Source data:
++++++++++
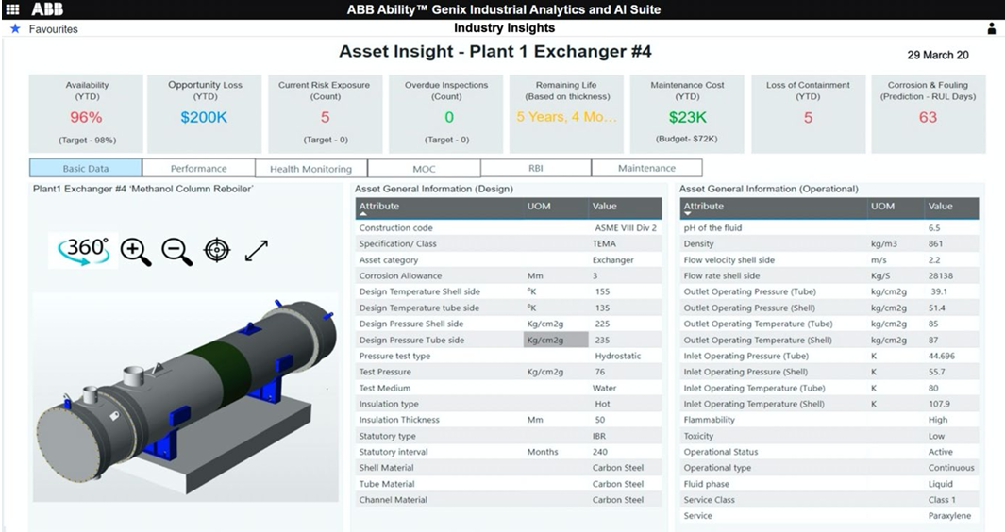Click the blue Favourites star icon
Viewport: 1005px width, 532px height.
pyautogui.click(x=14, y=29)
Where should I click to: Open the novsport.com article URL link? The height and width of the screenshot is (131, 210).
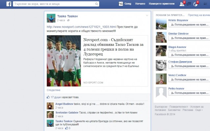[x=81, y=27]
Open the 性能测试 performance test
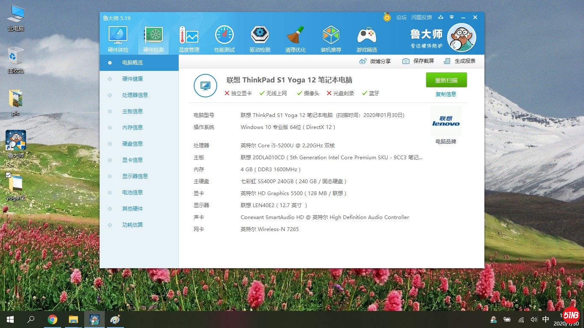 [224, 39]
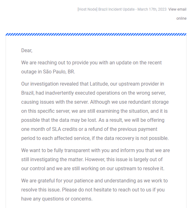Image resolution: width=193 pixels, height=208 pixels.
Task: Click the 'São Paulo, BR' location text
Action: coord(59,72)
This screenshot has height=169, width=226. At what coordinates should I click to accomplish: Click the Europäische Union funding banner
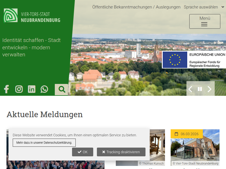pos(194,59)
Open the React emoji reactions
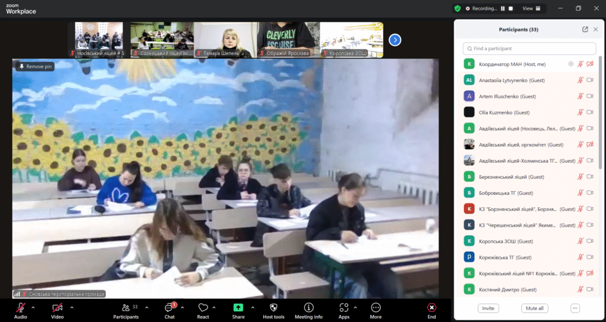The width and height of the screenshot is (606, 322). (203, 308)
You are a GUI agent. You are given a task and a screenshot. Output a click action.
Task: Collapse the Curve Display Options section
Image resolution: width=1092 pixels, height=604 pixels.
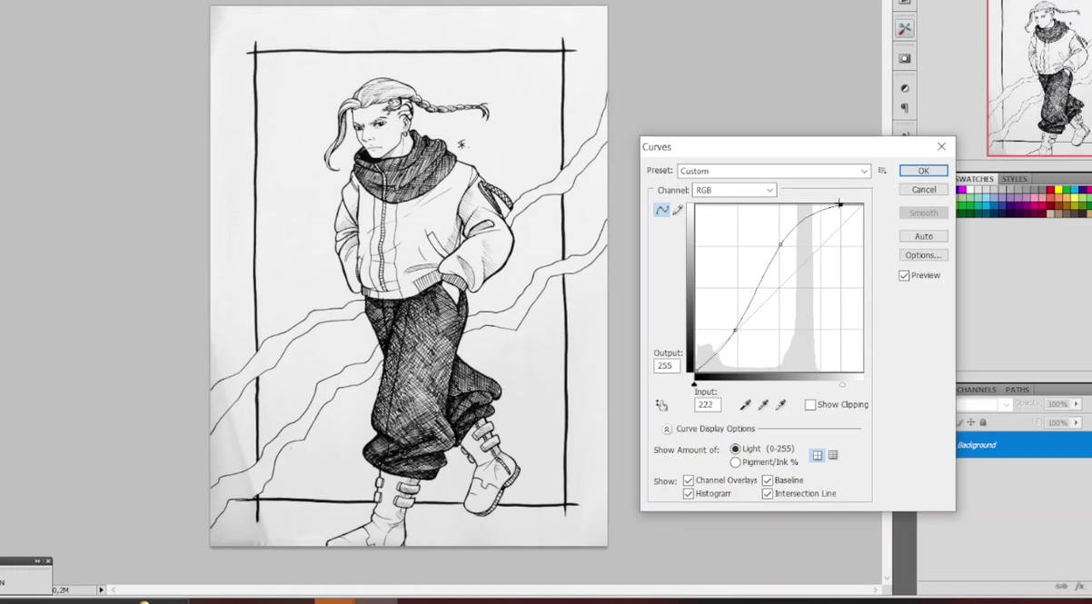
++++++++++
WHAT TO PRODUCE:
Your task is to transcribe, exactly and without additions, every line from the one that contains "Where should I" to the end of the entries above, both included. Omit all pictures.

EXERCISE RESULT:
Where should I click to: Open the novsport.com article URL link? The height and width of the screenshot is (131, 210).
[x=81, y=27]
Open the 性能测试 performance test
 [224, 39]
Image resolution: width=193 pixels, height=208 pixels.
Task: Click the 'São Paulo, BR' location text
Action: coord(59,72)
This screenshot has height=169, width=226. At what coordinates should I click to accomplish: Click the Europäische Union funding banner
pos(194,59)
Open the React emoji reactions
The width and height of the screenshot is (606, 322). (203, 308)
You are a GUI agent. You are given a task and a screenshot. Output a click action.
Task: Collapse the Curve Display Options section
Image resolution: width=1092 pixels, height=604 pixels.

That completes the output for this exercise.